Он просидел у Бороздыки до часу и тот ему сегодня (наверно, оттого, что можно было провести этот вечер удачней) порядком надоел. Расстались они холодней обычного. Раритетов Алексей Васильевич нынче не выпрашивал и, сбежав по темной узкой лестнице, перешел Садовое кольцо и сел в троллейбус. Очень тянуло свернуть в Спасскую, а оттуда в Докучаев и дождаться аспирантку. Но не так был воспитан доцент Сеничкин, и не стал бы замерзать, как Бороздыка. Он верил, что Инга от него не уйдет.
16
В комнате теперь стало настолько темно, что троллейбусы уже не затемняли, а освещали ее своими зажженными окнами. Лейтенант сволок на кухню грязную посуду, но мыть не стал, боясь, что пока будет возиться, аспирантка встанет и соберется домой.
Но когда он вернулся из кухни, стол от тахты был отодвинут, а Инга, сбросив закрытые, на каучуке, туфли, сидела на тахте, обняв руками колени и накрыв ступни подолом широкой юбки. Лица ее он в темноте не видел, но чувствовал, что женщине невесело.
— Расклякла я у вас, — сказала, поводя плечами. — Пластинки, жаль, все старые. Я вам другие принесу. Одну очень хорошую, — помедлила и он успел обрадоваться слову — принесу, — значит, придет еще раз. — Вот такую… — и она вдруг запела.
Это была английская песня, и Курчев не понял ни одного слова, кроме «грин», которое показалось ему созвучным немецкому «грюн» — зеленый. Он даже не был уверен, есть ли у аспирантки слух (у него самого его не было). Но пела она как-то истово, видимо, вкладывая в песню что-то свое, и ее голос от этого стал еще ниже. От того, что стол был отодвинут, Борис, войдя в комнату, сразу не сел и теперь слушал стоя. Он видел, что с гостьей что-то творится, что песня неспроста и что относится она вовсе не к нему и даже поется, наверно, не для него.
Это было какое-то воспоминание с нарочито повторяемыми «гринфилдс». И сейчас, почти в полной темноте, обостренным слухом Борис понял, что «гринфилдс» — это как по-немецки: «грюнфельд», то есть зеленое поле или даже скорее — поля, но что, собственно, не в них дело. Аспирантка не была сельской жительницей, родилась неподалеку, на расстоянии каких-нибудь пяти-шести переулков отсюда и, должно быть, пела о своей незадавшейся любви к Лешке.
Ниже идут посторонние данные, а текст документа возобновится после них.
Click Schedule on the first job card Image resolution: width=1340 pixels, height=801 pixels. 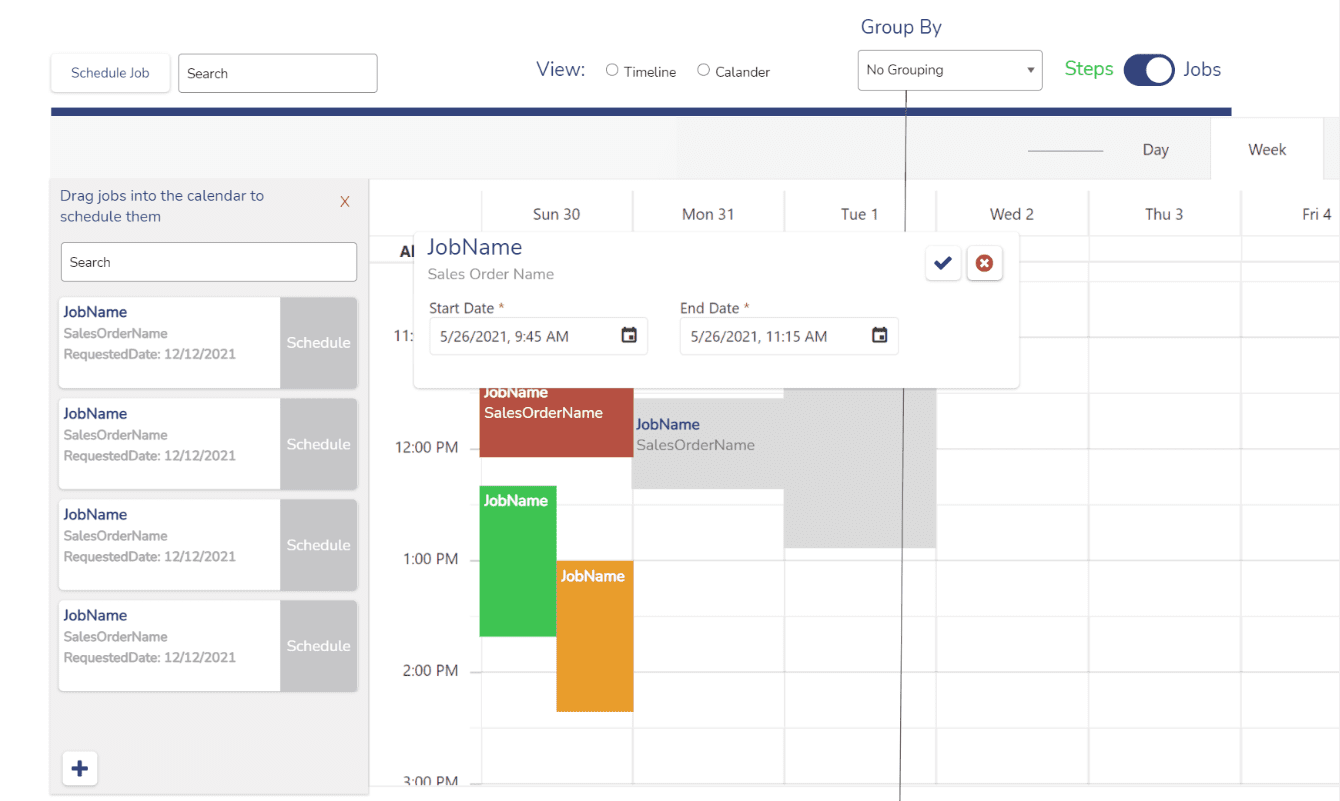coord(318,343)
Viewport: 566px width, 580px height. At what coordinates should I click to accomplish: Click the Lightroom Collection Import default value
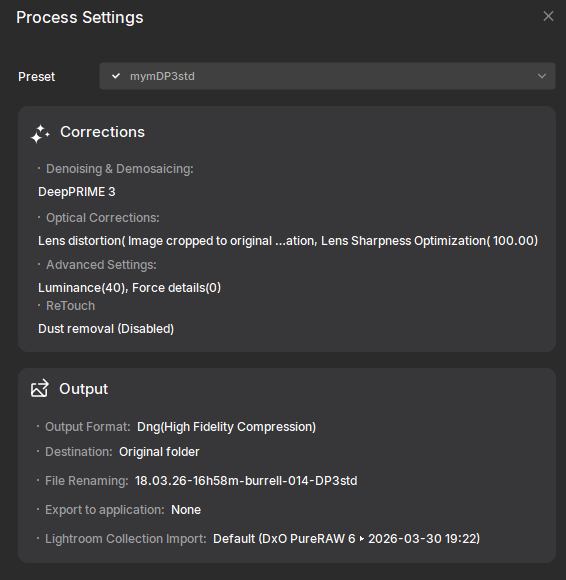pos(346,539)
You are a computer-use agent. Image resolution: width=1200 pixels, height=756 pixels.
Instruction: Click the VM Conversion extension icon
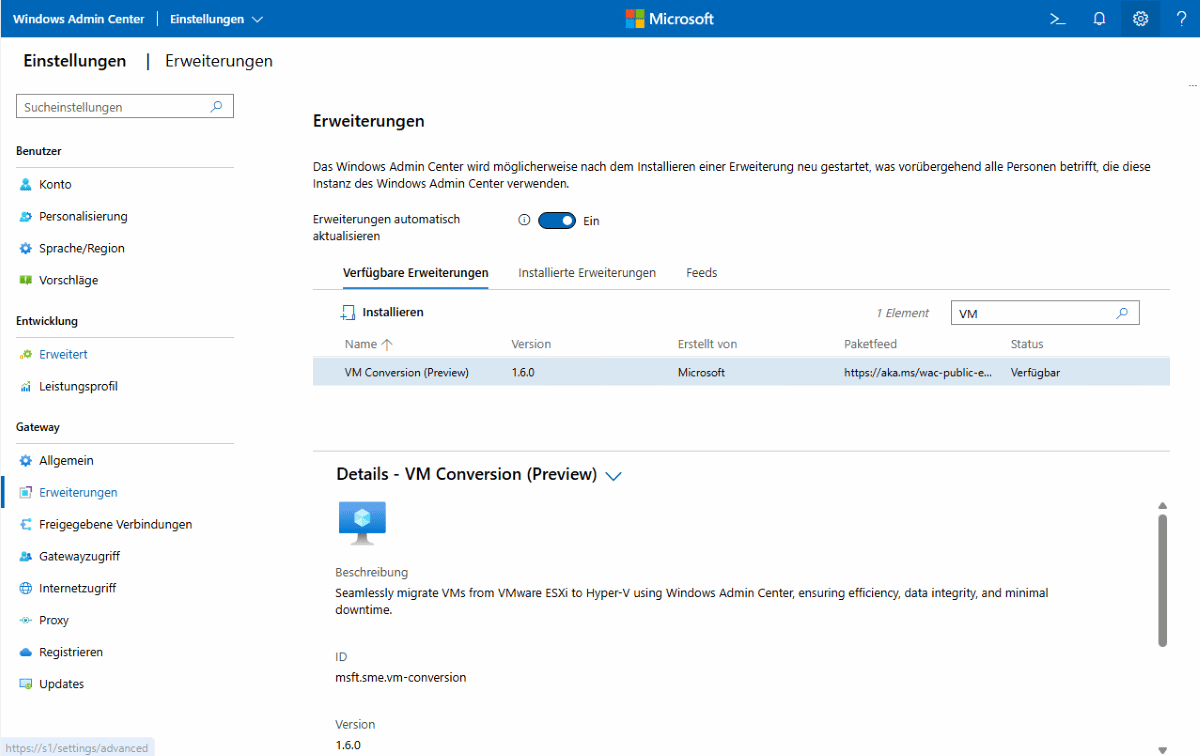coord(362,523)

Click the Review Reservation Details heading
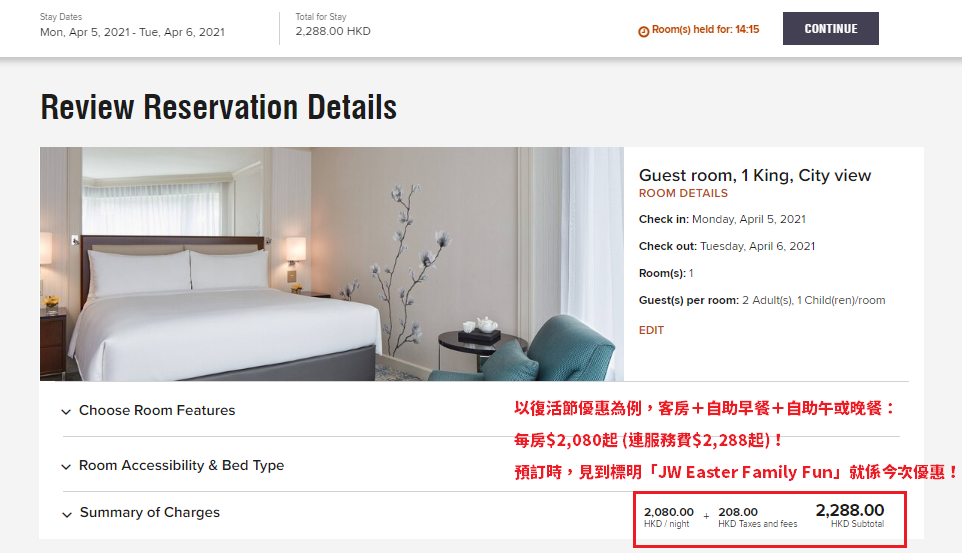click(218, 107)
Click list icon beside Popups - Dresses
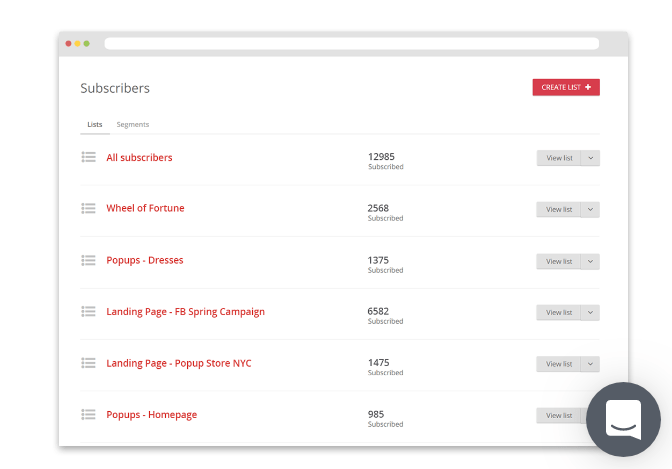Screen dimensions: 672x469 [88, 260]

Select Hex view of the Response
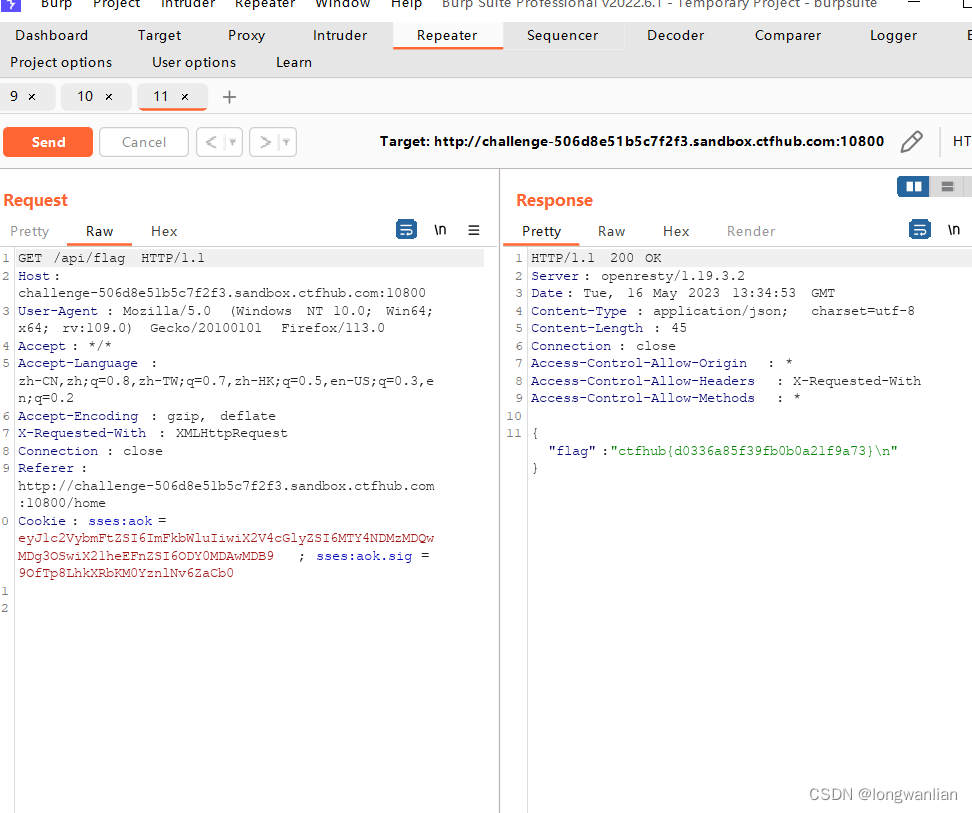675,231
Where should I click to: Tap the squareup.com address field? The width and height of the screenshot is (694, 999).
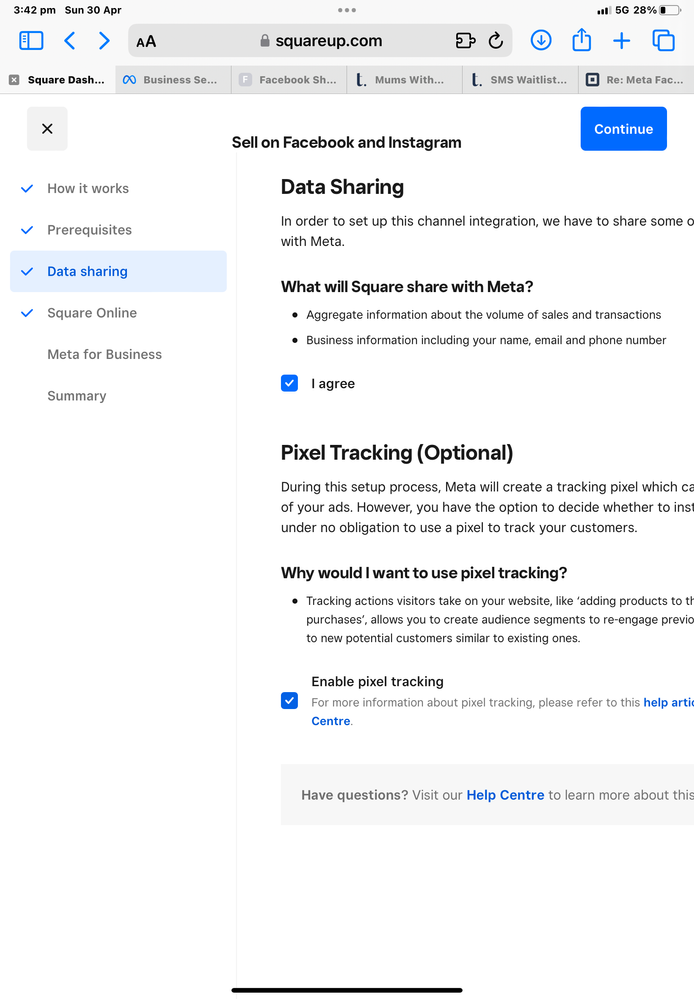315,41
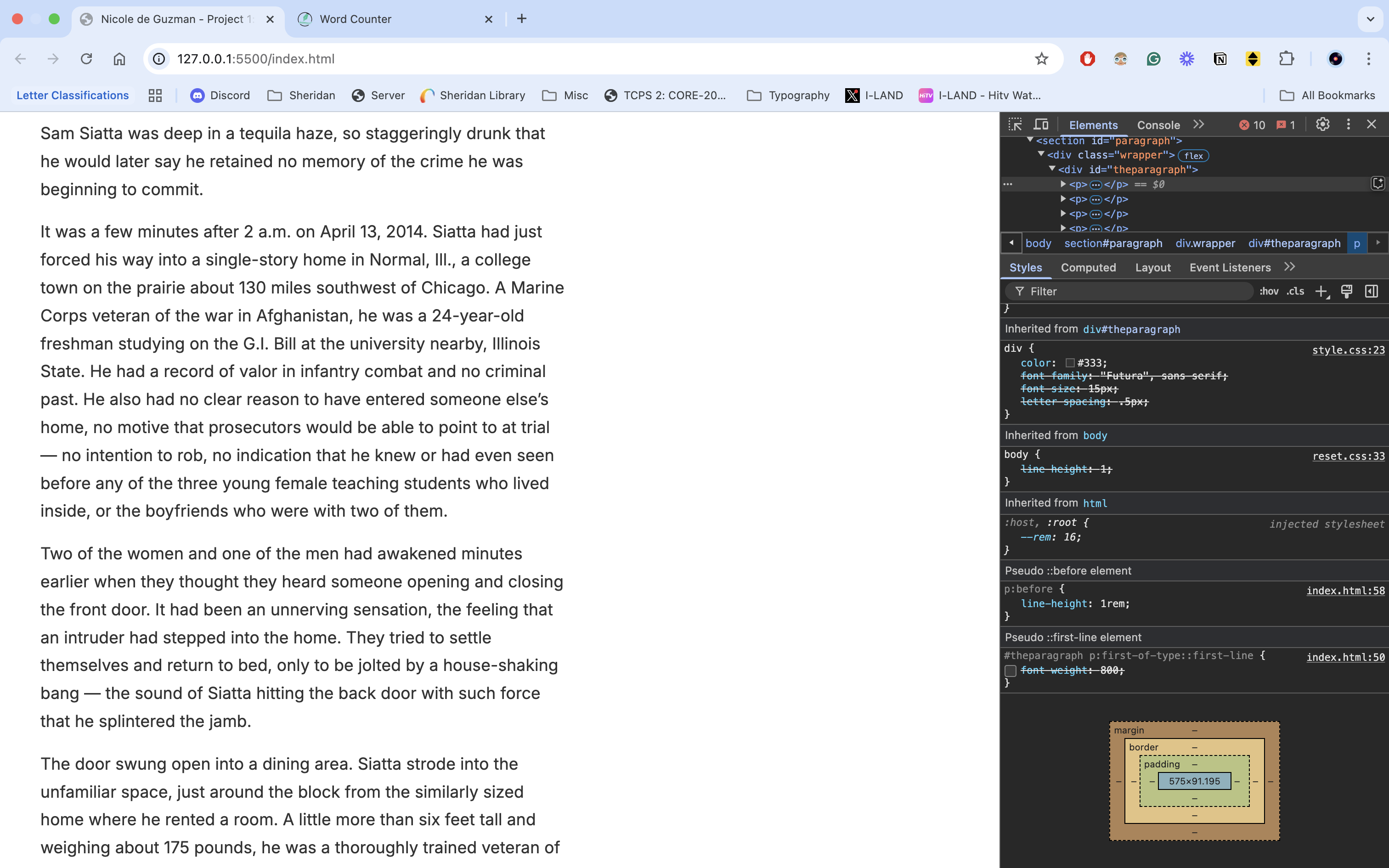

Но все равно Курчеву было безумно ее жаль. Он уже был готов волочь сюда самого Лешку из Марьяниного загорода, только бы Ингин голос не звучал так низко, отчаянно, исступленно, как вдруг, допев последнее «гринфилдс» и медленно прошептав «энд ми уанс эгейн», она наклонила голову и разрыдалась.
В сгустившемся за время песни сумраке даже белые стены стали темны и сливались с полом и мебелью. Курчев уже не видел женщины, только слышал ее прерывистые всхлипы и легкий сухой звук старой фанерной стенки платяного шкафа, до которого аспирантка дотрагивалась плачущей головой.
— Что ты? — не выдержал он, неожиданно для себя выдохнув «ты», и подошел к тахте. — Ну, ты же красивая, — сел рядом, желая утешить. Он не понимал истерик и боялся их, и сейчас погладил ее по голове так же бескорыстно, как полтора месяца назад бедного Федьку, когда тот признался, что хотел жить со своей сестрой.
— Ну, ну, будет… — повторил, чувствуя, что бескорыстие убывает в нем слишком быстро и что плачущая по другому мужчине Инга ему дорога и нужна, и ему жутко неохота отрывать от нее свои руки. — Ну, будет, будет… машинально бормотал, поворачивая ее за плечи к себе. Она по-прежнему прижималась лбом к стенке шкафа. И тогда он осторожно, но крепко потянул ее сзади за волосы и поднял ее голову.